Is Raw Milk The New Trend Or A Health Risk In Oklahoma?
For reasons that seem to shift depending on who you ask, the raw milk trend is picking up steam in Oklahoma. Why now? Who knows. But it’s here - frothy, unfiltered, and straight from the cow.
If dairy isn’t your area of expertise, raw milk is basically milk in its birthday suit. No pasteurization, no processing. Just straight from the udder to the bottle. It’s as close as you’ll get to drinking it like your great-grandparents might have, minus the polio and dysentery.
After a few years of watching folks self-medicate with horse dewormer to fight COVID, this latest back-to-basics experiment barely raises an eyebrow. Still, the talk surrounding raw milk feels like a choose-your-own-science adventure.
Some say it’s packed with nutrients. Others say it’s packed with bacteria.

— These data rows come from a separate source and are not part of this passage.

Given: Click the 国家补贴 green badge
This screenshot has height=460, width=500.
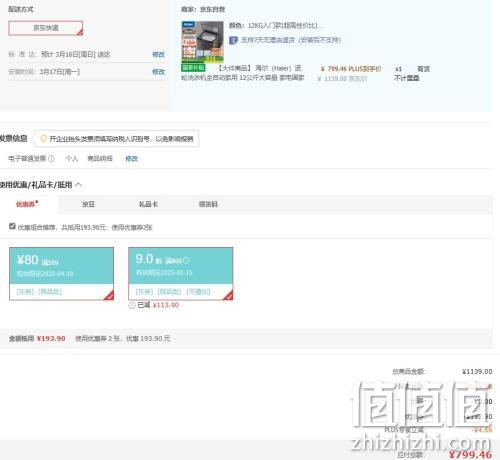Looking at the screenshot, I should tap(193, 68).
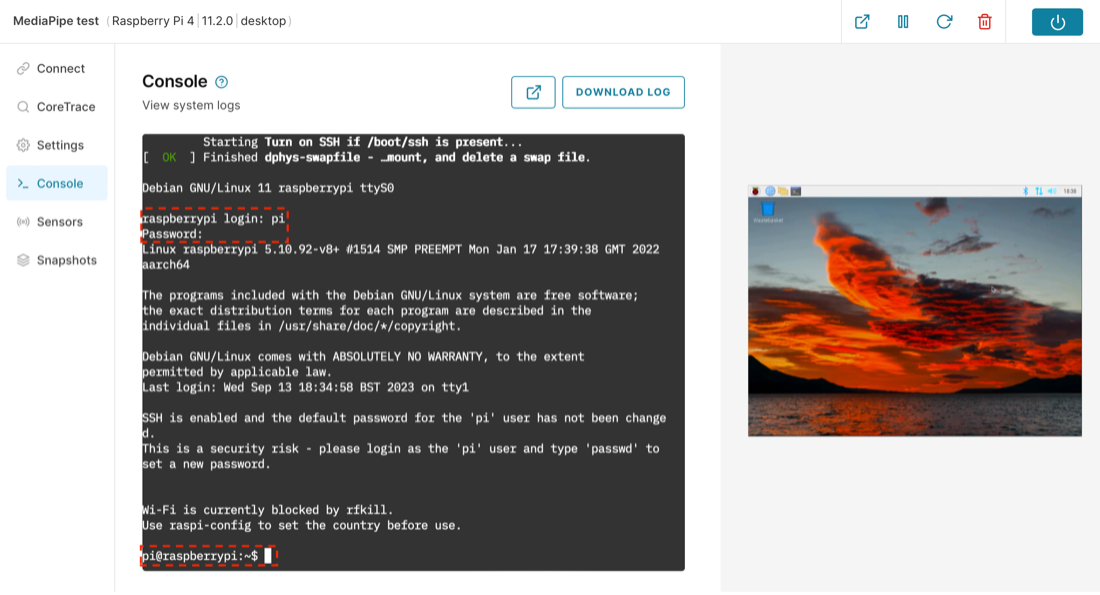Click the Raspberry Pi menu icon on device screen

pos(757,190)
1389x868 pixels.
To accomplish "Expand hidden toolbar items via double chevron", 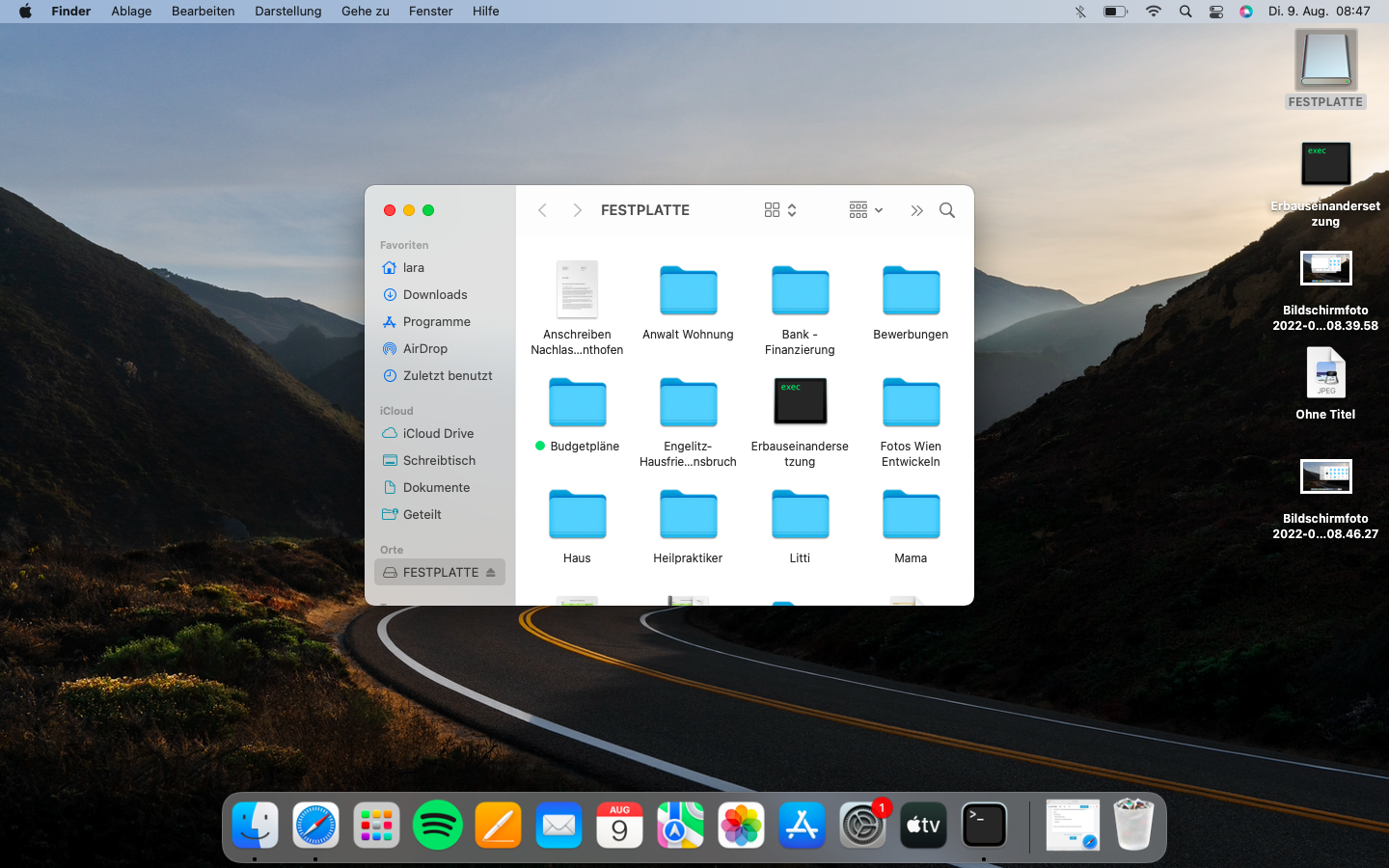I will coord(916,209).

And depending on which Facebook group you're lurking in, both might be true.
According to the Centers for Disease Control and the FDA, drinking raw milk can expose you to a whole lineup of microscopic party crashers.
- E. coli
- Listeria
- Campylobacter
- Brucella
- Salmonella
Pasteurization, for the record, knocks most of those threats out cold.
On the other hand, raw milk fans argue it’s a more natural, nutrient-rich option. They claim pasteurization zaps some of the good stuff like enzymes, vitamins, and probiotics right out of the milk. Some believe the tradeoff is worth that risk, even though the science says the nutrient difference between raw and pasteurized milk is negligible.
To be fair, there’s real frustration behind the trend. People are fed up with ultra-processed, additive-filled food that reads more like a chemistry lab inventory than a grocery list. But should milk be the hill we’re choosing to ferment on?
Here’s what the research says:
Nutritional differences between raw and pasteurized milk? Barely noticeable.
Pasteurization causing milk allergies? Nope.
Will raw milk make you sick? Maybe—but odds are slim.
A 13-year study in Texas found only two reported cases of foodborne illness tied to raw milk.
For comparison, turkey took out over 850 people, oysters hit nearly 500, and something called “ham salad” ruined the week for more than 200 people over the same time. Even Blue Bell Ice Cream had multiple listeria incidents and they don’t exactly sell that in unmarked jugs off the back of a pickup.
Still, the keyword is reported.
Nobody’s tracking raw milk drinkers with the same rigor we use to monitor turkey, veggies, or ice cream. And with raw milk sold largely through farm shares and side deals, the real numbers could be a little, well… milky.
In the end, it comes down to personal risk, and a bigger question that’s harder to answer every year:
Do you trust the government to decide what’s safe for you to eat and drink?
Or are you more comfortable trusting a cow named Bessie and a neighbor with a clean Mason jar?